Your Name (Japan 2016: Dir Makoto Shinkai)

I will be the first admit that my knowledge of Anime is not huge - in fact, call me Mr. Pitiful - but that doesn't stop me from knowing a good thing when I see it. And Your Name is a very good thing indeed, a decidedly literary film which deals with some big concepts in its hour and three quarters; its combination of buzzy ideas and stunning visuals rightfully put it on many critics' 'best of'' lists in 2016, and it's now getting a welcome re-release in cinemas, including some IMAX showings.

Taki and Mitsuha are respectively a teenage boy and girl; he lives in Tokyo, while she resides in Itomori, a village in the country. Mitsuha, who with her sister has been brought up by her grandmother, is bored with rural life and also with being a girl - she shouts from the rooftops that she wants to be reborn as a boy in Tokyo! By some unexplained means both get to swap bodies, albeit briefly. After the swap they can remember little about their alternative lives, but take it in turns influencing each other's future.
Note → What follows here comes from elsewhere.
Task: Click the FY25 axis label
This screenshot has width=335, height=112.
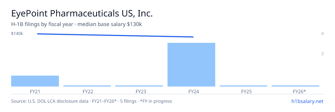Action: click(243, 91)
However, the approach of the Tiamat comet brings consequences for both Taki and Mitsuha that tests both their strange friendship and their hold on youth.

A quirky sort of love story which shifts its temporal perspective on several occasions, this is a film that is at the same time funny, sweet, bewildering, and heartbreaking. For anyone has seen the mawkish but odd 2006 US romance The Lake House (or even the 2000 South Korean film Il Mare of which the US movie was a remake), you'll have some idea of the mid film twist that takes things from mildly diverting to potentially tragic. The body swap theme is popular in Japanese literary culture - Shinkai based his film on sources as diverse as Shuzo Oshimi's body swap Manga Inside Mari and Torikaebaya Monogatari, a story from the ancient Japanese Heian period. With the arrival of the comet and in the film's last scenes there are also echoes of the disaster movie - it's a film that mixes the east and the west very satisfyingly.

Despite the timeless nature of the story, the characters of Taki and Mitsuha are superb creations - lively, enquiring, both amused and frightened at their experiences, but the supporting cast are also beautifully realised: Mitsuha's spunky younger sister Yotsuha, who in a running gag constantly catches Taki, while in her sister's body, fondling her/his own breasts; Hitoha, Mitsuha and Yotsuha's grandmother, who has brought them up on her own following their mother's death and local mayor father's abandonment, and is the custodian of the making of the kuchikami sake, an ancient family tradition; and also Taki and Mitsuha's schoolfriends Tsukasa, Shinta, Tessie and Sayaka, who help to flesh out the lives of the central characters and are a great supporting cast in their own right.

But the real hero of Your Name, as you would expect, is Shinkai's animation. A combination of stunningly realistic (and occasionally rotoscoped) backdrops which capture the bustling, anonymous cityscapes of Tokyo and the tranquility of Itomori (a fictitious area realised from a combination of Nagana, Gifu and, for the area where the comet hits land, Aogashima Island). Shinkai's use of the weather - scudding clouds, rain and snow - adds an extra dimension to these already vivid scenes. Like Ozu before him, Shinkai's frequent use of passing trains, whizzing through town and country, represents both the distance between the characters and the means of connecting them.

Onto this backdrop a fairly straightforward teen romance becomes increasingly complicated (you may want to see it with English language enabled, as I found the combination of a complex story, gorgeous visuals and subtitles at times overwhelming), raising questions about gender and culture which I wasn't expecting. Personally I could have done without Radwimps' (a popular Emo-lite Japanese band) rather generic - and overused - songs, feeling that this might unfairly date the movie in years to come. But this is a small criticism of a film which offers so much visually and narratively. See it on a big screen if you get the chance. Or failing that a very big television. Excellent.